Spring Girls, by singer-songwriter Sunwoo Jung-a, is literally dripping with sex.
For starters, take the word cheonyeo (처녀) in its Korean title. Many sources do give “young unmarried woman” as one meaning, so “girls” seems fine for the English. (When they’re obvious, Korean usually omits plurals.) But most translate it as “virgin” first.
Why would Sunwoo choose something so loaded? The neutral term agasshi (아가씨) is far more common.
Possibly, she simply hoped to capitalize on the name-recognition, as she acknowledges being inspired by a well-known folk song of the same title. It’s also true that the lyrics are really quite chaste.
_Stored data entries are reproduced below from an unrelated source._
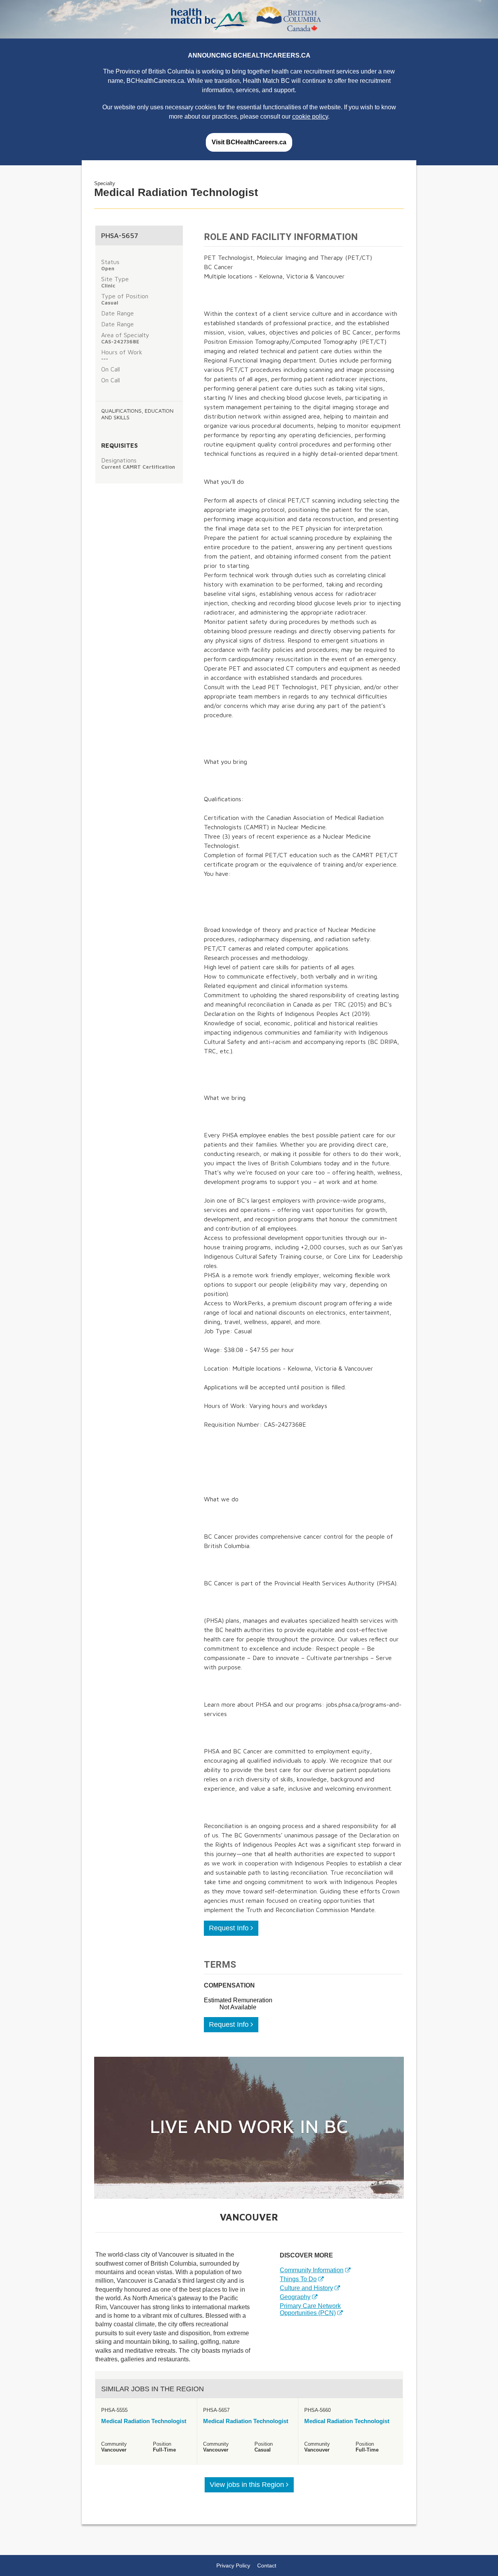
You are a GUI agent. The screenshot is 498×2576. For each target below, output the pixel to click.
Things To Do (298, 2279)
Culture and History (306, 2288)
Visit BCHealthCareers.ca (249, 142)
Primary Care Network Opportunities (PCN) (310, 2309)
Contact (266, 2565)
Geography (295, 2297)
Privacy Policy (233, 2565)
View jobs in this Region (248, 2484)
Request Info (230, 1928)
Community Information (312, 2270)
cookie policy (310, 116)
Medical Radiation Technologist (143, 2421)
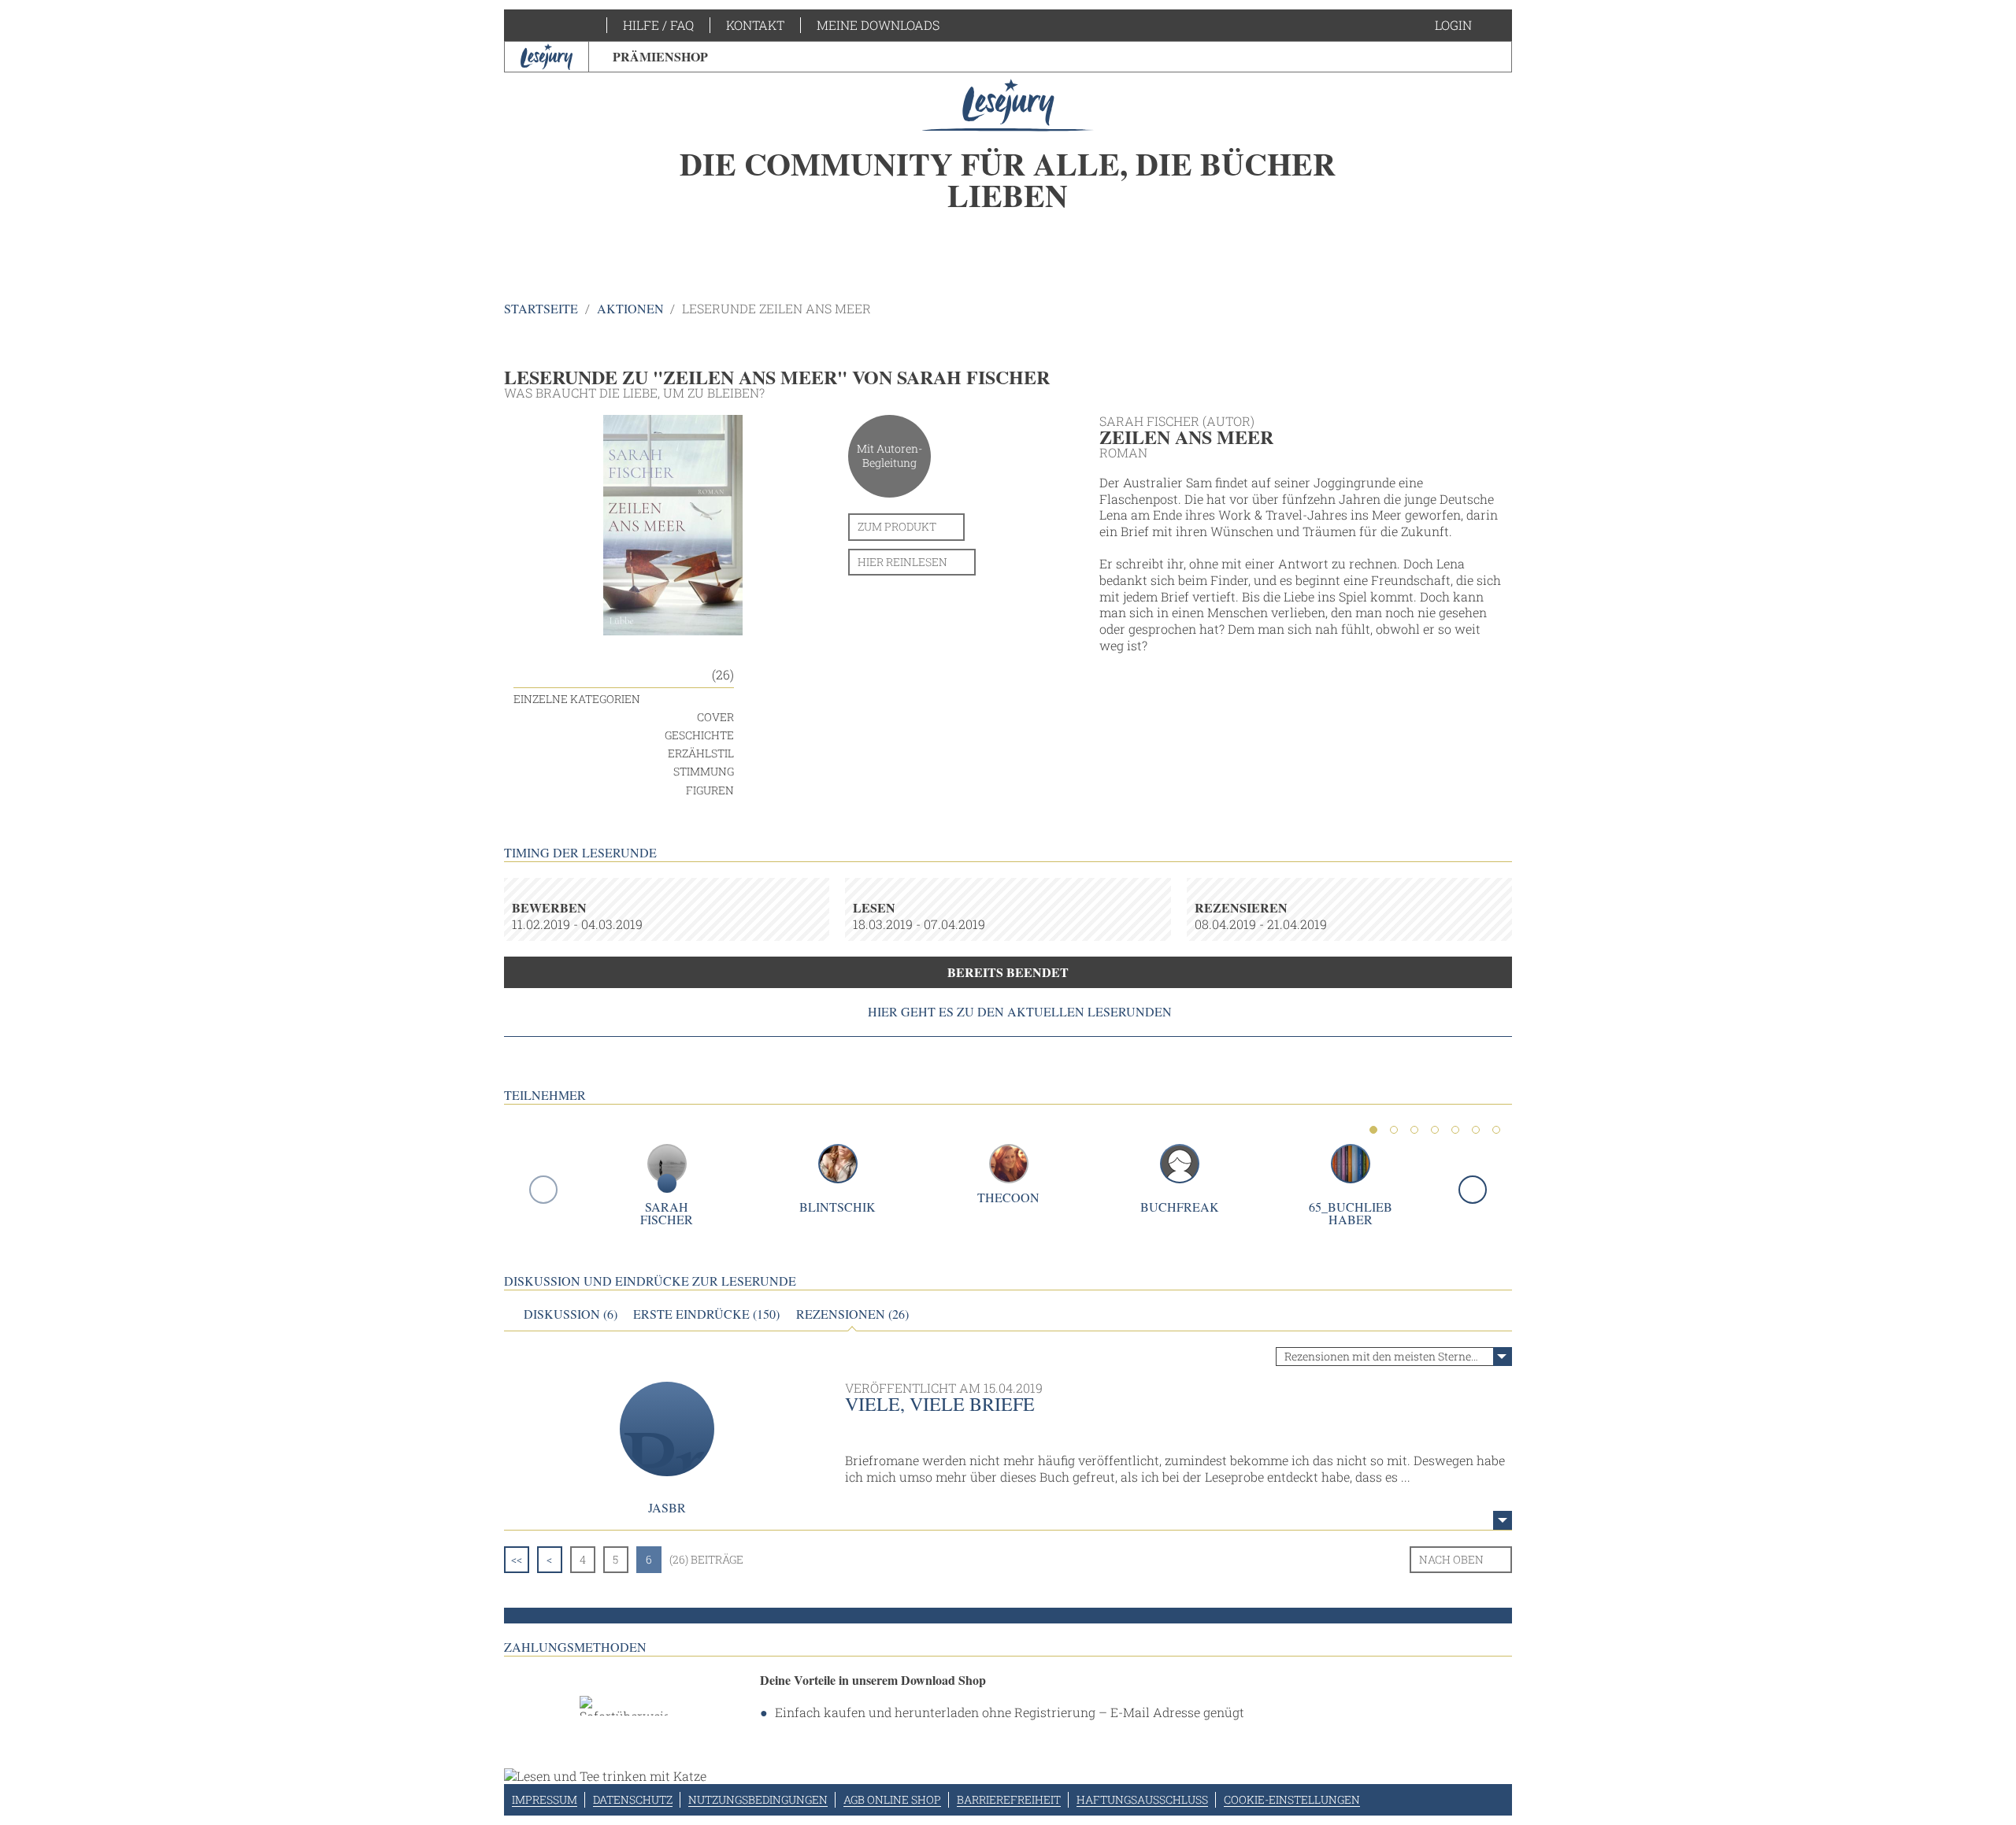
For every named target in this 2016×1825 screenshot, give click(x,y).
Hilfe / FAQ (658, 25)
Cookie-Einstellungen (1292, 1799)
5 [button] (1455, 1130)
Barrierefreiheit (1009, 1799)
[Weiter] (1472, 1189)
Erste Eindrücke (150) (706, 1314)
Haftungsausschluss (1142, 1799)
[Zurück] (543, 1189)
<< (516, 1559)
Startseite (541, 308)
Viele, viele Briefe (940, 1403)
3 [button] (1414, 1130)
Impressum (544, 1799)
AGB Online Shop (892, 1799)
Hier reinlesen (902, 561)
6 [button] (1476, 1130)
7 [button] (1496, 1130)
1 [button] (1373, 1130)
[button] (1469, 25)
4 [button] (1435, 1130)
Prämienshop (660, 56)
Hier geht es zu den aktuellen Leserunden (1020, 1012)
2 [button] (1394, 1130)
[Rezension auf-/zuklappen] (1502, 1520)
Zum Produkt (897, 526)
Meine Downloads (878, 25)
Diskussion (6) (570, 1314)
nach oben (1451, 1559)
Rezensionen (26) (852, 1314)
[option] (1007, 165)
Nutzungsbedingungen (758, 1799)
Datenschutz (633, 1799)
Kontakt (755, 25)
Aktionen (630, 308)
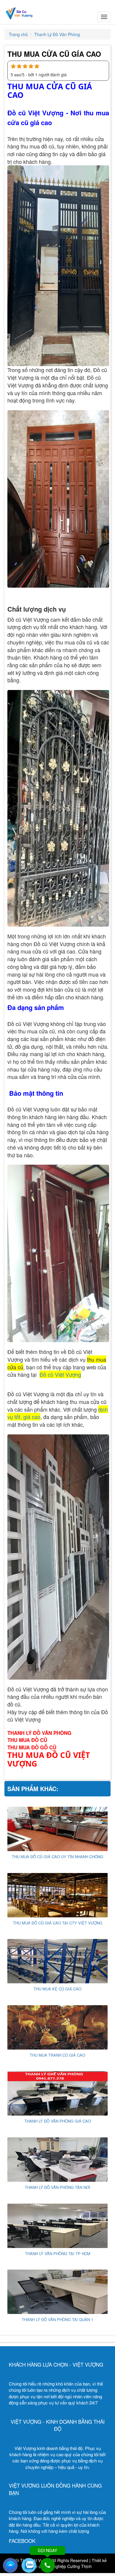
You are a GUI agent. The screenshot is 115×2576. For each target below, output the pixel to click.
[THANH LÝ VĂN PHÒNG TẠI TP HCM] (57, 2225)
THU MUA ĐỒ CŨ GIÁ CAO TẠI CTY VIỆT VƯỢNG (57, 1923)
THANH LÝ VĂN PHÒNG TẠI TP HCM (57, 2253)
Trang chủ (18, 34)
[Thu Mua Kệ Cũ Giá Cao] (57, 1960)
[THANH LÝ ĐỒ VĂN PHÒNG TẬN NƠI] (57, 2159)
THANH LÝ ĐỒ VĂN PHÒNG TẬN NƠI (57, 2187)
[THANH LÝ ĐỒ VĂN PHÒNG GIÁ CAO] (57, 2093)
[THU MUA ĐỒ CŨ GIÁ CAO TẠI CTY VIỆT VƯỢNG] (57, 1894)
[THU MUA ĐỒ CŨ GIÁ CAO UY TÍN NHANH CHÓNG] (57, 1828)
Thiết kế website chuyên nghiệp (65, 2563)
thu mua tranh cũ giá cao (57, 2055)
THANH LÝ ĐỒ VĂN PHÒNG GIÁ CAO (57, 2121)
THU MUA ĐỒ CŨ (27, 1739)
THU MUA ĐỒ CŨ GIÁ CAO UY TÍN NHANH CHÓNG (57, 1856)
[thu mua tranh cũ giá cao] (57, 2027)
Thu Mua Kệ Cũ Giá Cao (57, 1989)
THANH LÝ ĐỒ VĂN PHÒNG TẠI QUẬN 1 (57, 2319)
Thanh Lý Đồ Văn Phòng (57, 34)
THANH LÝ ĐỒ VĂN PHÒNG (39, 1732)
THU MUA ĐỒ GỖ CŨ (31, 1747)
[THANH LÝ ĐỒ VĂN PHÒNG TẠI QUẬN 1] (57, 2291)
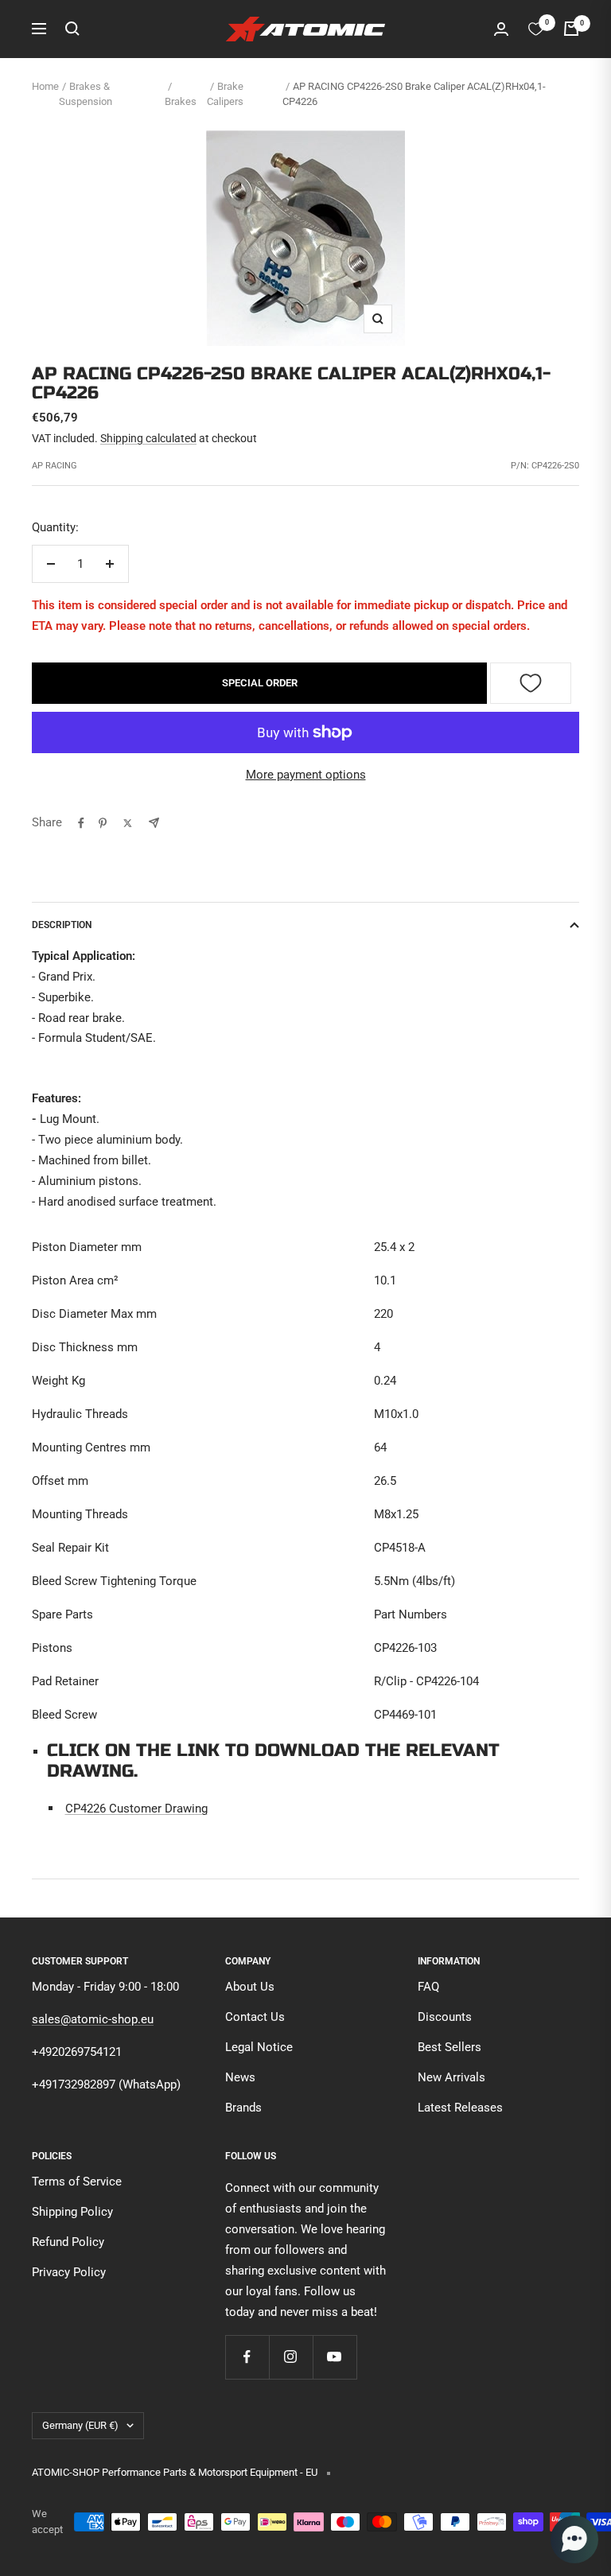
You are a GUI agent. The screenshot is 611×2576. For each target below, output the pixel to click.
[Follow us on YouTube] (334, 2357)
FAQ (428, 1987)
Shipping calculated (148, 438)
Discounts (445, 2017)
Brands (243, 2107)
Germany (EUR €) (80, 2425)
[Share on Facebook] (81, 823)
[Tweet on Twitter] (127, 823)
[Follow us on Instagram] (291, 2357)
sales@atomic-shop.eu (93, 2019)
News (240, 2077)
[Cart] (571, 28)
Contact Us (255, 2017)
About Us (249, 1987)
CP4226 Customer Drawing (136, 1808)
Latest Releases (460, 2107)
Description (61, 925)
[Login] (501, 29)
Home (45, 86)
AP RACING (54, 465)
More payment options (306, 774)
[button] (574, 2539)
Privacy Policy (69, 2272)
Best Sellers (449, 2047)
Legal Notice (259, 2047)
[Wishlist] (535, 29)
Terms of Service (77, 2181)
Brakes (181, 101)
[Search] (72, 28)
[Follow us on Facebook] (247, 2357)
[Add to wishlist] (530, 683)
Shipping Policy (72, 2212)
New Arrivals (451, 2077)
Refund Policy (68, 2242)
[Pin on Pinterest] (103, 823)
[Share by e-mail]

Possibly, I just have a dirty mind.
But then there’s the MV. Watch it, and by its end you’ll have a dirty mind too. Add that there’s no connection to the folk-song whatsoever, and it’s difficult not to think that Sunwoo deliberately primed Korean listeners with a blatant double entendre :
Originally, my intention for this post was to give equal attention to Sunwoo and Lee. But Spring Girlsrapidly proved to be a more deserving subject, and not just because Lee’s work has had enough written about it to fill volumes, both in English (#1, #2, #3, #4), and in Korean (#1, #2, #3, #4, #5, #6, #7, #8, #9). Rather, it’s because whereas individual paintings of his may strongly resemble some screenshots from the MV, a crucial difference is that Lee has made a whole series (NSFW) of almost nothing but such headless images of women, most of which are much more sexually explicit than the examples given here. Whats more, and very unusually for an artist, Lee provides no titles or descriptions of those paintings either, as if to even further stress the dehumanization and objectification of the women in his work.